(Assignment 1):
Answer these from the passage about Settle's wartime service:
(a) What color does the writer say the war was?
(b) What did Settle volunteer for after basic training?
(c) Who is named as the artist of the control room image?
(Assignment 2):
Which hyphenated compounds ending in "gray" appear in the passage about Settle's wartime service? List every one.
(Assignment 3):
Could you carry on the passage about Settle's wartime service, picking up after its final line?
Supplied text section start
Afterwards, I was learning to live with fear – not a caught breath warning danger, as of a fall, but a presence – a patient, lasting undertone, an evil possibility. To look back on safety was to look back on a kind of physical innocence, an unknowing never to be regained. Gray was its color – all the fog-gray, sea-gray of rubble, of endless English days, like the inside of a brain, gray in faces, especially of women, gray joyless sex, tired gray dirty arms, fatigue-gray. All other color I remember is in contrast to this basic dim twilight gray of the war.

After basic training, Settle decides she can’t see herself being a WAAF administrative officer. She’d noticed the connection “between the morale and the machines” – the closer an airman or airwoman was to the fight, to the operations of the planes, the higher the morale. So she volunteers as soon as possible for “Signals” – to be an aircraft radio-telephone operator. She describes her shift:

Interior view of a control room with male and female personnel logging aircraft at a blackboard and on the telephone. A group with binoculars stands at a window observing the planes as they land. Artist: Harold William Hailstone. Image courtesy of the Imperial War Museum Collection.

Interior view of a control room with male and female personnel logging aircraft at a blackboard and on the telephone. A group with binoculars stands at a window observing the planes as they land.
Artist: Harold William Hailstone.                     Image courtesy of the Imperial War Museum Collection.
Supplied text section end
Given records section start
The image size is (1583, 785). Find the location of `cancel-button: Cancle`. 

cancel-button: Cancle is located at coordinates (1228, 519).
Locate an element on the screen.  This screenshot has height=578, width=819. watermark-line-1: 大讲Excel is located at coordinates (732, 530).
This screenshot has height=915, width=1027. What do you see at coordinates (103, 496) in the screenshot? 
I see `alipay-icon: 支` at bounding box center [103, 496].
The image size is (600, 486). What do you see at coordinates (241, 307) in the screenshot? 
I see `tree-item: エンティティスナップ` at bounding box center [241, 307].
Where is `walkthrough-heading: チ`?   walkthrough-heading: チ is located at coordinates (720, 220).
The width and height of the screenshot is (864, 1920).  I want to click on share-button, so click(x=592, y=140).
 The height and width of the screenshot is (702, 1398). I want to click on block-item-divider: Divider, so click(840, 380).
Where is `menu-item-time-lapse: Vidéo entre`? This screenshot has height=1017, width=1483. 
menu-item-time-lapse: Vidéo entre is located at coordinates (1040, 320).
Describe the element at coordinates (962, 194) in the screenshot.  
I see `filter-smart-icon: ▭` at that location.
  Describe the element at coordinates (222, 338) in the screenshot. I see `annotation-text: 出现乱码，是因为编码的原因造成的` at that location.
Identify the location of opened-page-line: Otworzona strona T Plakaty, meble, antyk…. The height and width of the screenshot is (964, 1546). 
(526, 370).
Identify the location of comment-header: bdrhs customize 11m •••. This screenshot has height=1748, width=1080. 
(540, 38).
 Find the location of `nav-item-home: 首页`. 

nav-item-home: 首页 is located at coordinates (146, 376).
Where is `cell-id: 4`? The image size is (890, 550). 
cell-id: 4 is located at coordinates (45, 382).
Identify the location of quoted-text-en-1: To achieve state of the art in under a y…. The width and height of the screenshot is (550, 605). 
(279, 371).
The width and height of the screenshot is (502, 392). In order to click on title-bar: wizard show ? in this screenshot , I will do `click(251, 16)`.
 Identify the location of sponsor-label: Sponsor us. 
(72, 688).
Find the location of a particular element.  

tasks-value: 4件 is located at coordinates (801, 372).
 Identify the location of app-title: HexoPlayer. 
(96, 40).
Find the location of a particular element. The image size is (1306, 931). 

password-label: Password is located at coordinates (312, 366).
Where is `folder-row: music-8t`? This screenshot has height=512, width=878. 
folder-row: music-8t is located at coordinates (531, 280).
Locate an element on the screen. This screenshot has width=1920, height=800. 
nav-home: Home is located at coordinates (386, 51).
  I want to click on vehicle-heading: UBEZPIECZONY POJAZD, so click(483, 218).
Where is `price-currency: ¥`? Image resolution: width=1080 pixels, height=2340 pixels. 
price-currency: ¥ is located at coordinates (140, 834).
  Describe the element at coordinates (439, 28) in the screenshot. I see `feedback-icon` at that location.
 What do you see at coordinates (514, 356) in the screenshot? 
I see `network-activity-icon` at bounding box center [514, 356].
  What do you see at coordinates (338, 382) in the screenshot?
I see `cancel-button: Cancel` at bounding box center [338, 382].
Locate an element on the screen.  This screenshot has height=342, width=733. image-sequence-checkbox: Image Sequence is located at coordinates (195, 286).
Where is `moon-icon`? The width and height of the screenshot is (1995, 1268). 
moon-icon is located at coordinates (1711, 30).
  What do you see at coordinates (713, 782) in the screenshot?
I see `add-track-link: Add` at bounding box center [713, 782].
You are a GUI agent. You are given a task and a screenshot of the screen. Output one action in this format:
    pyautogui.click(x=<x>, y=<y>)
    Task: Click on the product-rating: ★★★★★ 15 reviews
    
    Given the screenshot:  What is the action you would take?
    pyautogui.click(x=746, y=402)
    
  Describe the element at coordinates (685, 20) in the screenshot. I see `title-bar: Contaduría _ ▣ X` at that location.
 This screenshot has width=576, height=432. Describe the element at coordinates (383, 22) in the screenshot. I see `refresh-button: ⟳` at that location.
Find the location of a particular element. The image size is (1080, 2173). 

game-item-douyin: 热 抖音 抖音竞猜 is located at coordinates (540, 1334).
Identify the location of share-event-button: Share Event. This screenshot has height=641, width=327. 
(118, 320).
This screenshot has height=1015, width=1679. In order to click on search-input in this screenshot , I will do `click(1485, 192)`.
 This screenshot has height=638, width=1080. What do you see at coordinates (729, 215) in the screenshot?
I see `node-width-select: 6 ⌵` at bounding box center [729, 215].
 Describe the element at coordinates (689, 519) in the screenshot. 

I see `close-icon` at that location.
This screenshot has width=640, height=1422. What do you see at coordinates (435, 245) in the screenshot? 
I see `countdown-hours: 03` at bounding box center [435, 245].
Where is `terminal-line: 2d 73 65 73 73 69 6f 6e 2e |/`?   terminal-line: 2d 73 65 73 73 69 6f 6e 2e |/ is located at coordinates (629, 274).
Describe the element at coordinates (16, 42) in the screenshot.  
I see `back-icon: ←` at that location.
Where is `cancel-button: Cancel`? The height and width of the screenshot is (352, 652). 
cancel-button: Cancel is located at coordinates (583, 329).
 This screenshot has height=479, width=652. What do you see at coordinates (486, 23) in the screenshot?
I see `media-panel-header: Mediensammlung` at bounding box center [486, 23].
Given records section end
(Response 1):
(a) Gray.
(b) "Signals," to be an aircraft radio-telephone operator.
(c) Harold William Hailstone.

(Response 2):
fog-gray, sea-gray, fatigue-gray

(Response 3):
In our ears there was a perpetual grumbling of pilots calling to each other thinly down a long sound tunnel of distance. Over it all, striking at the fuse wires, the human element, German jamming was a curtain through which we listened, an undulating carrier wave, maddening and incessant, its efficiency defeating itself for a while because after a few weeks it, like the rumble of the planes, became a part of silence, staying insidiously always in our ears on and off the set, as if it were lodged in our brains, a small, monstrous parody of the hum of the world….On eight-hour duty we learned to point our concentrated hearing through jamming at strength 3 or 4 (5 was the loudest) like bird dogs to the tiny strength-1 sounds beyond it, answering, transmitting or receiving the clipped English without passion or person or intonation beyond the code sounds themselves, pencils flying through the logbooks before us, logging each fragment of the sound, all as impersonal as the color of the station, hearing always through the jamming and the pinpoints of dialogue the urged rumbling of the planes.

Settle was stationed at an RAF training base. The closest she came to war death there was an incident for which she felt partly responsible. On a foggy night, her shift was bringing in trainer aircraft low on fuel. In the chaos, neither she nor her relief managed to successfully relay the engine shutdown order from the flying control officer to a pilot who’d landed his Oxford trainer. A ground crewman trying to refuel the plane in the dark slipped on the wing, fell, and was decapitated by the still-turning propeller. The crewman’s head rolled past Settle in the dark like a ball, brushing her leg just as she lit a cigarette.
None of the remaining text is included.